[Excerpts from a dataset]
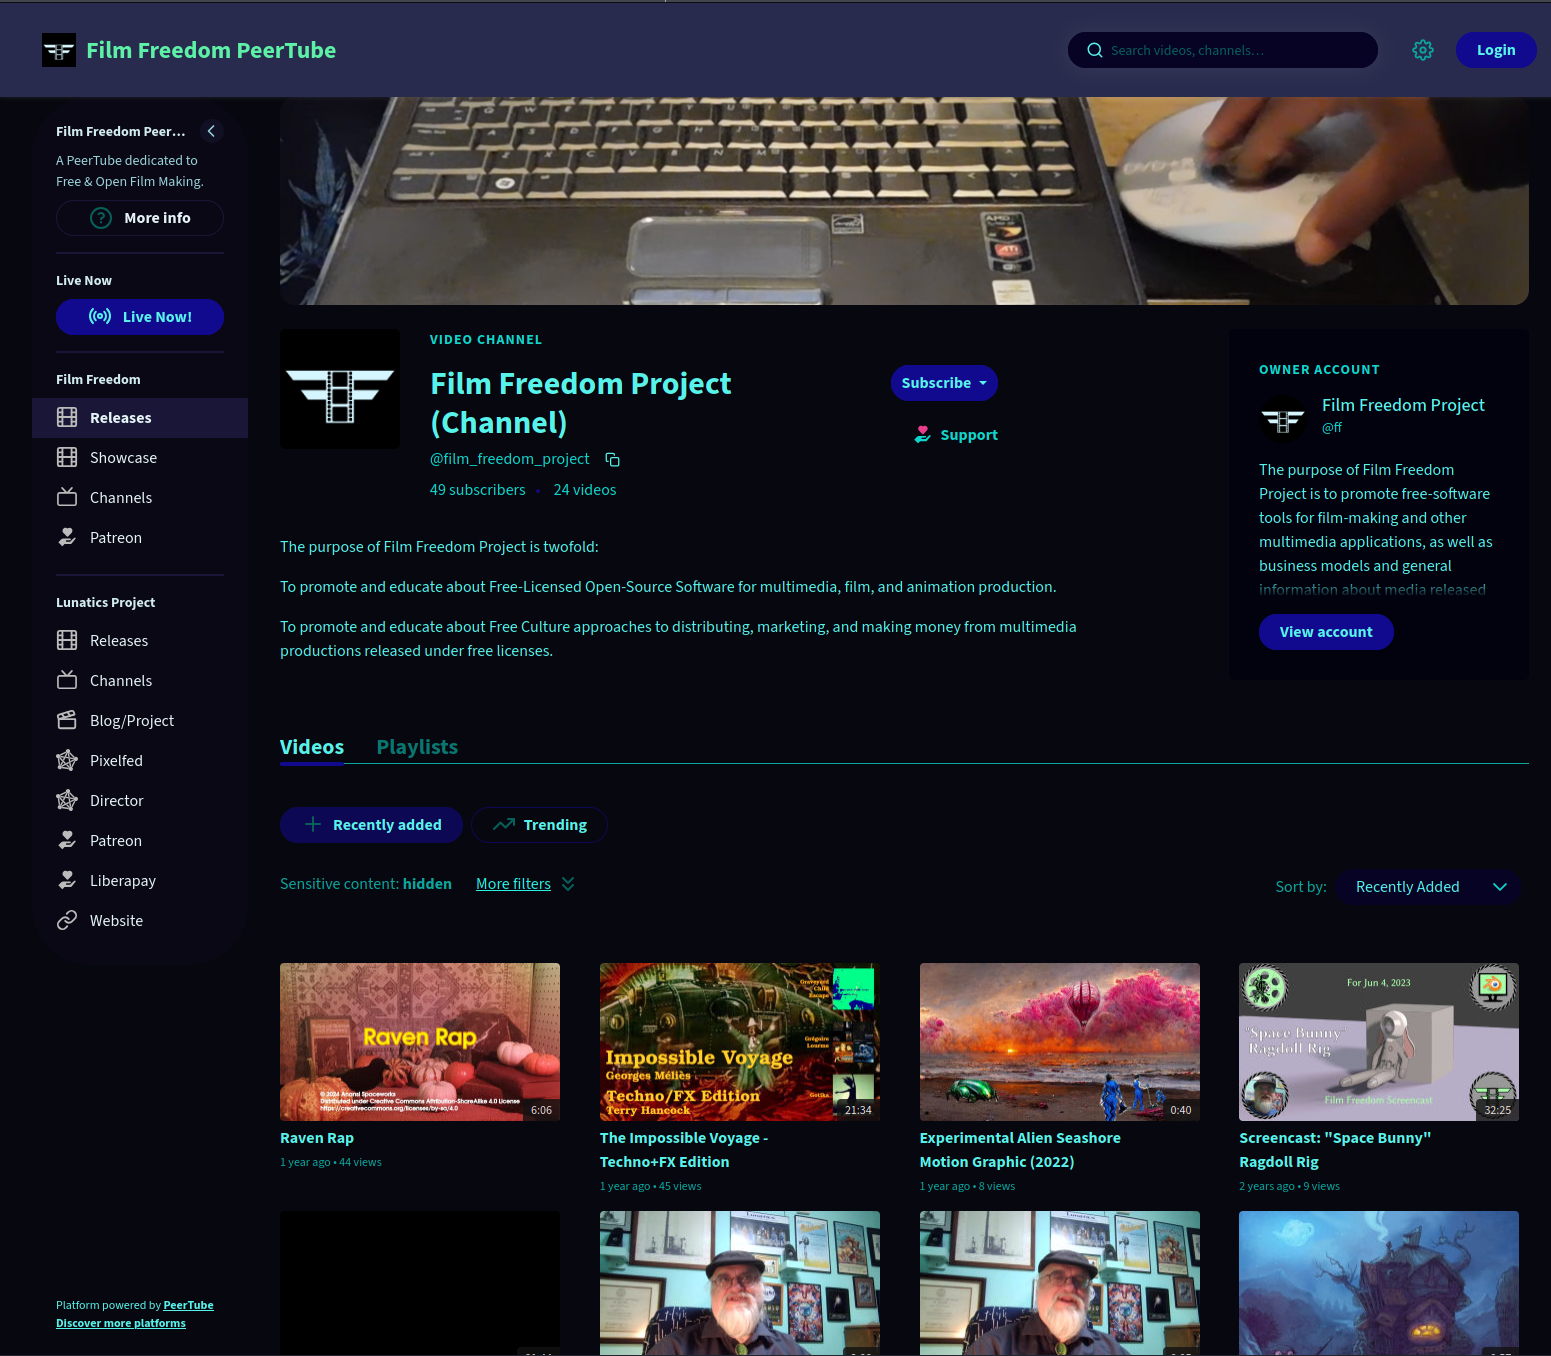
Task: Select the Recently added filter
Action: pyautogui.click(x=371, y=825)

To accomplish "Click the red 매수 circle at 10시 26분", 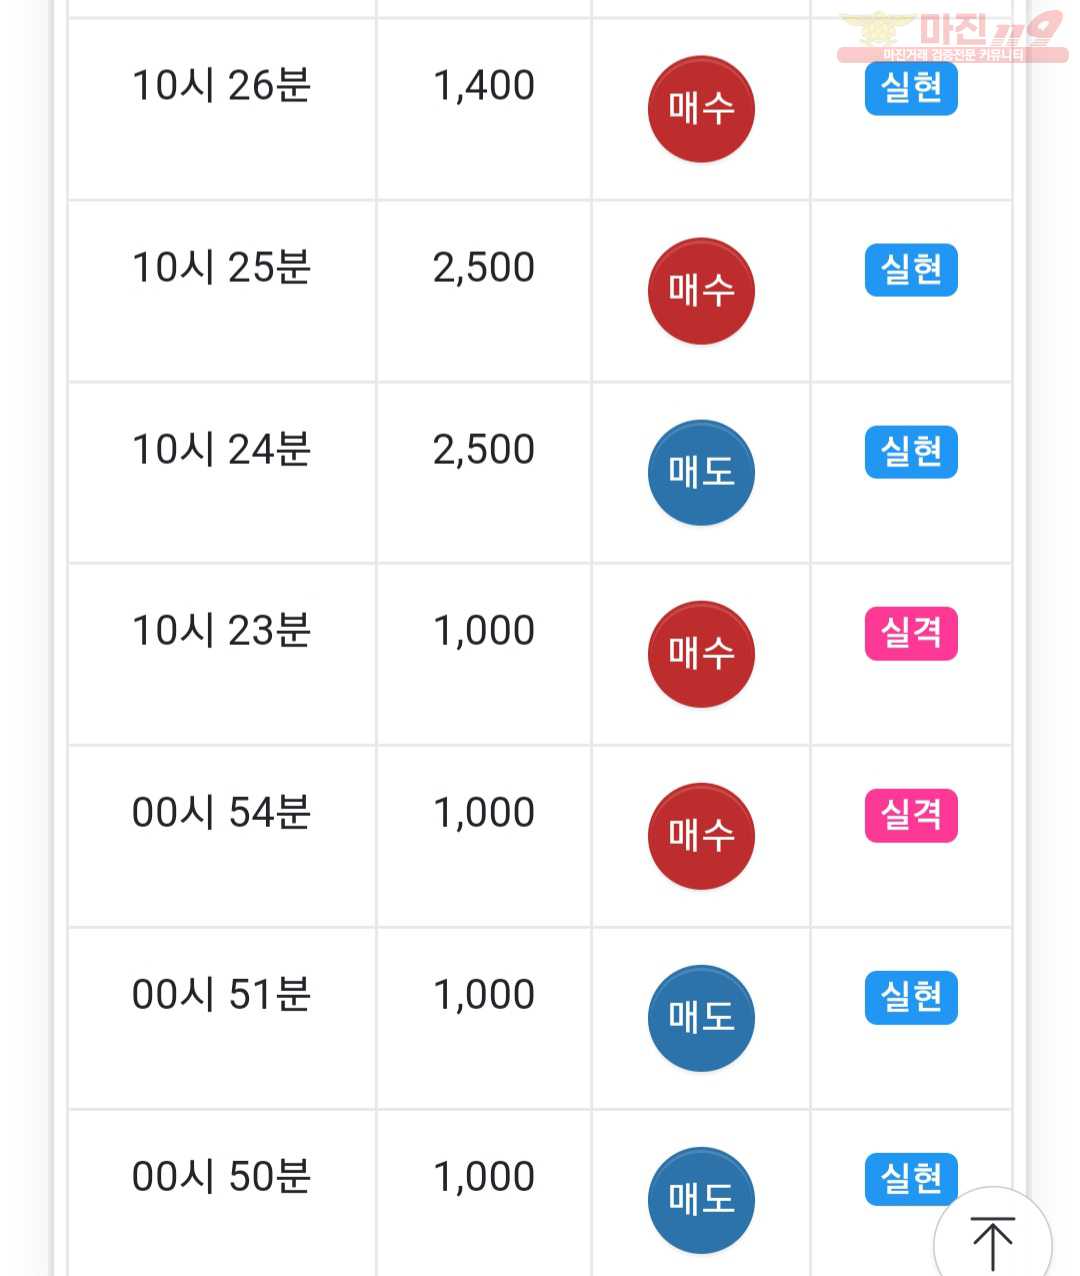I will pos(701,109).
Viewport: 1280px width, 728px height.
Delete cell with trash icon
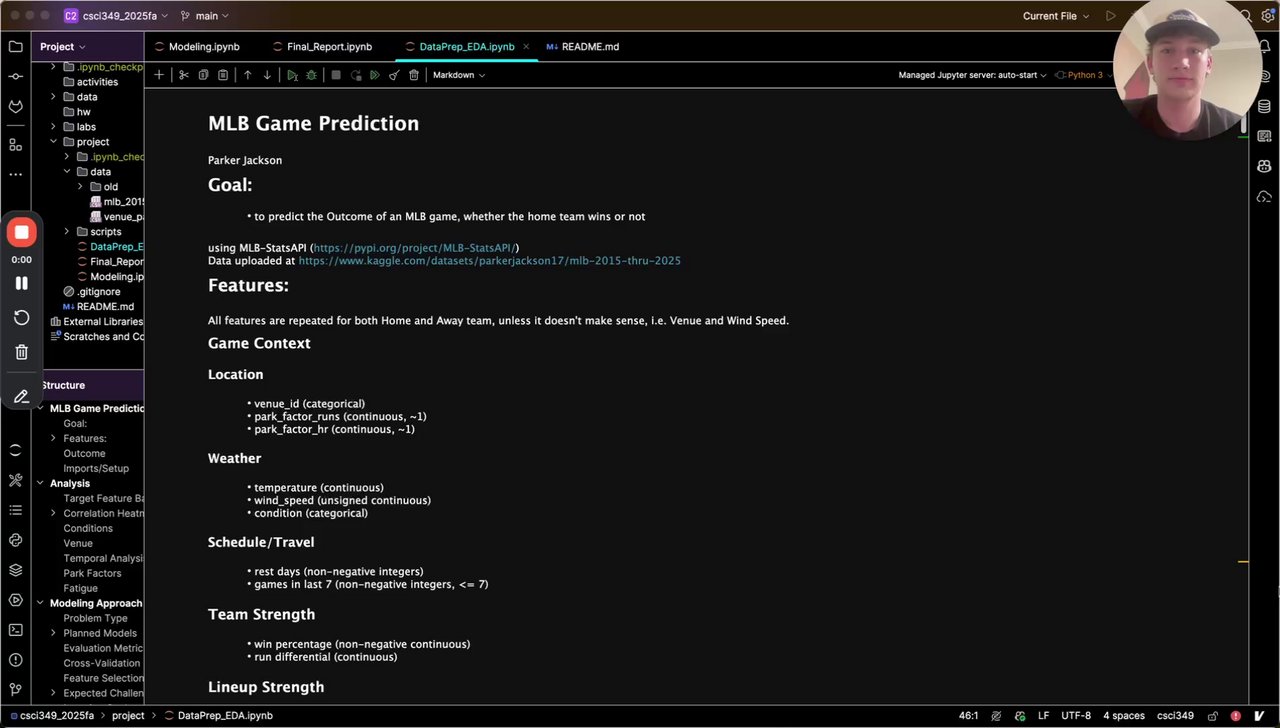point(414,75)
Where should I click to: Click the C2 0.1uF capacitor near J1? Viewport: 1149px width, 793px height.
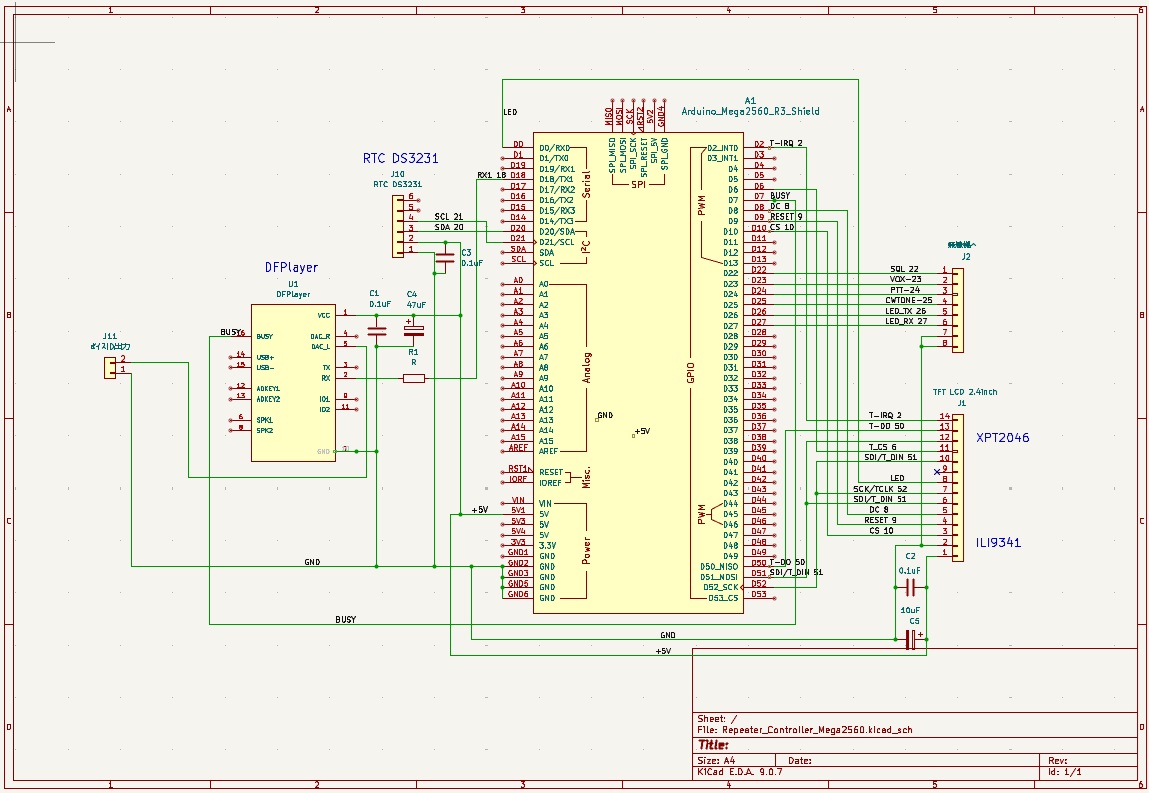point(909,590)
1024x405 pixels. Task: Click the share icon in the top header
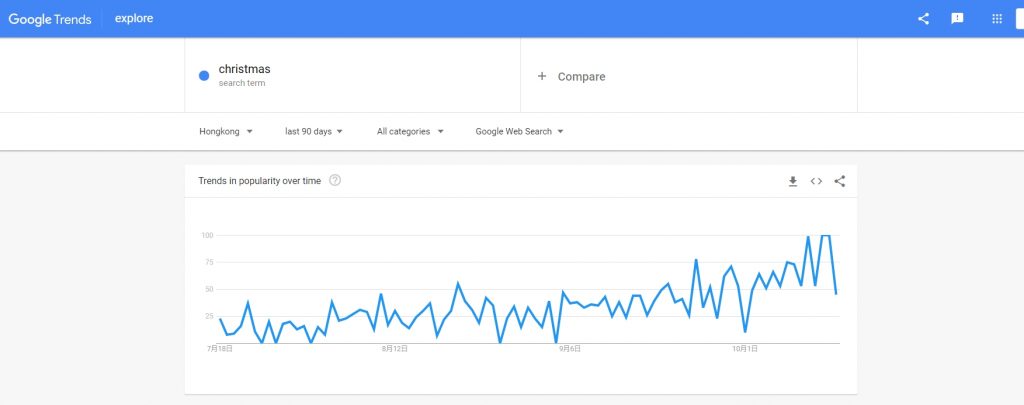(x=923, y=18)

Exercise. Copy out, without any pictures, the lines of the records above from the one containing "Where should I" through the final line, both ends included.

Output for this exercise.
Where should I click to: Click the C2 0.1uF capacitor near J1? Viewport: 1149px width, 793px height.
point(909,590)
1024x405 pixels. Task: Click the share icon in the top header
(x=923, y=18)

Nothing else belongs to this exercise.